With such a function, my code would roughly look like this:
use std::future::Future;
use std::time::Duration;
use tokio::time::sleep;
async fn wait(millis: u64) -> u64 {
sleep(Duration::from_millis(millis)).await;
millis
}
// This pseudo-implementation simply removes the last
// future and awaits it. I'm looking for something that
// instead polls all futures until one is finished, then
// removes that future from the Vec and returns it.

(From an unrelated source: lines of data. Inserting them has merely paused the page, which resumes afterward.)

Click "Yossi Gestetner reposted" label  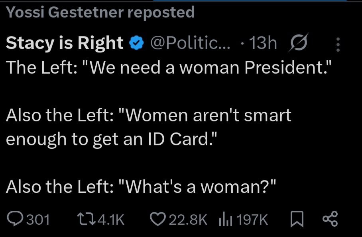(100, 12)
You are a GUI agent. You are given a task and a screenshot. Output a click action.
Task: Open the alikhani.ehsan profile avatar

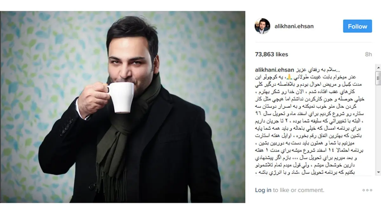[x=262, y=26]
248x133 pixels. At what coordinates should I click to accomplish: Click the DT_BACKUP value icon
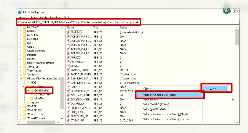pos(68,120)
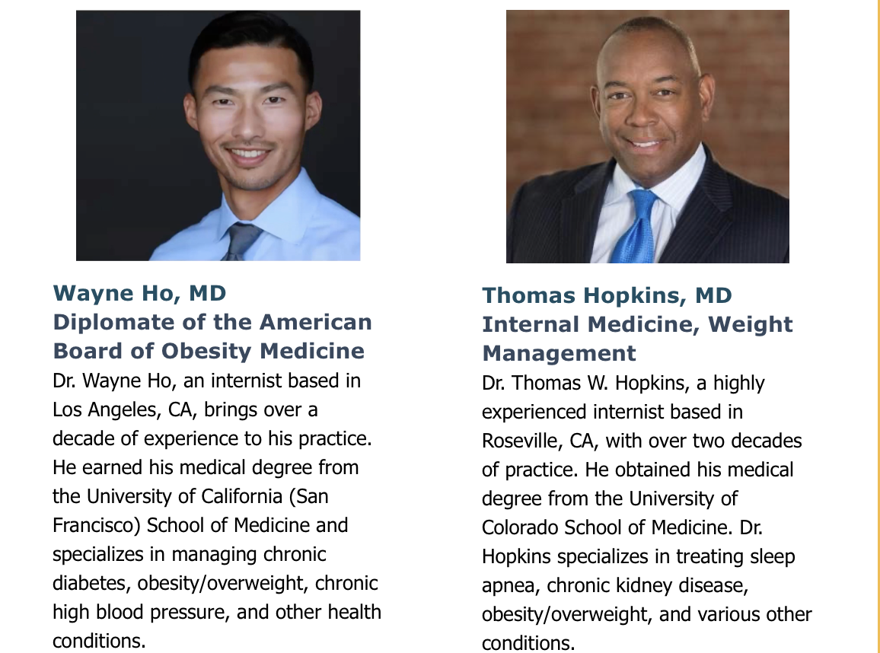Click "Diplomate of the American Board" title line
This screenshot has height=653, width=880.
[212, 322]

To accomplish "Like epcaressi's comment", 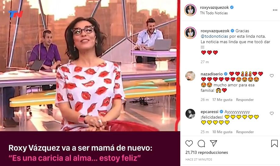I will (271, 113).
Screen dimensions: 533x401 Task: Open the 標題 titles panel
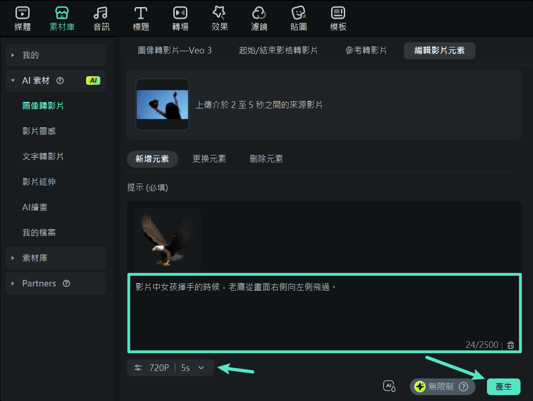[140, 18]
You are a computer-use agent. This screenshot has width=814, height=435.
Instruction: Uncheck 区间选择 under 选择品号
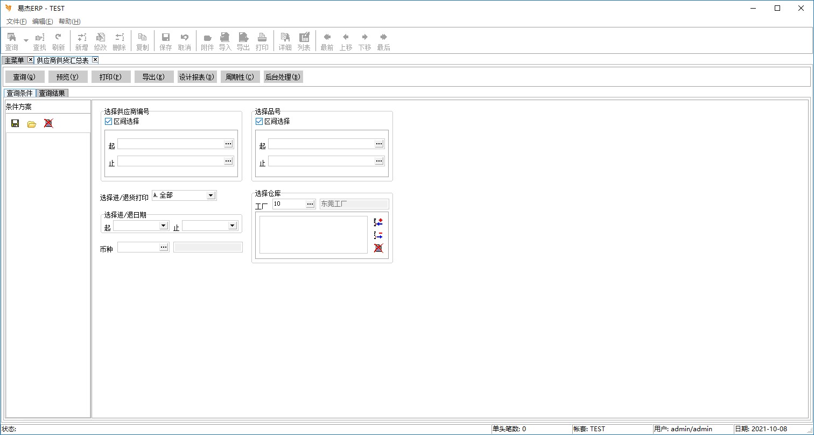coord(259,122)
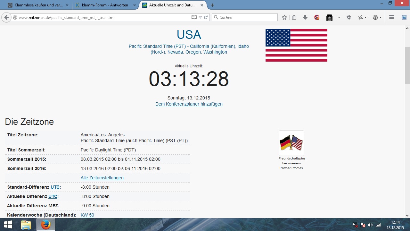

async fn select<F, O>(futures: &mut Vec<F>) -> O
where
F: Future<Output=O>
{
let future = futures.pop().unwrap();
future.await
}
#[tokio::main]
async fn main() {
let mut futures = vec![
wait(500),
wait(300),
wait(100),
wait(200),
];
while !futures.is_empty() {
let finished = select(&mut futures).await;
println!("Waited {}ms", finished);
if some_condition() {
futures.push(wait(200));
}
}
}
Here's a working prototype based on streams and StreamExt::for_each_concurrent
, as Martin Gallagher has suggested in a comment:
use std::time::Duration;
use tokio::sync::RwLock;
use tokio::time::sleep;
use futures::stream::{self, StreamExt};
use futures::{channel::mpsc, sink::SinkExt};
async fn wait(millis: u64) -> u64 {
sleep(Duration::from_millis(millis)).await;
millis
}
#[tokio::main]
async fn main() {
let (mut sink, futures_stream) = mpsc::unbounded();
let start_futures = vec![wait(500), wait(300), wait(100), wait(200)];
let num_futures = RwLock::new(start_futures.len());
sink.send_all(&mut stream::iter(start_futures.into_iter().map(Ok)))
.await
.unwrap();
let sink_lock = RwLock::new(sink);
futures_stream
.for_each_concurrent(None, |fut| async {
let wait_time = fut.await;
println!("Waited {}", wait_time);
if some_condition() {
println!("Adding new future");
let mut sink = sink_lock.write().await;
sink.send(wait(100)).await.unwrap();
} else {
let mut num_futures = num_futures.write().await;
*num_futures -= 1;
}
let num_futures = num_futures.read().await;
if *num_futures <= 0 {
// Close the sink to exit the for_each_concurrent
sink_lock.write().await.close().await.unwrap();
}
})
.await;
}
While this approach works it has the drawback that we need to maintain a separate counter of remaining futures so that we can close the sink -- there's no Vec
of futures for which we can check whether it's empty. Closing the sink requires another lock.
Given that I'm fairly new to Rust I wouldn't be surprised if this approach could be made more elegant.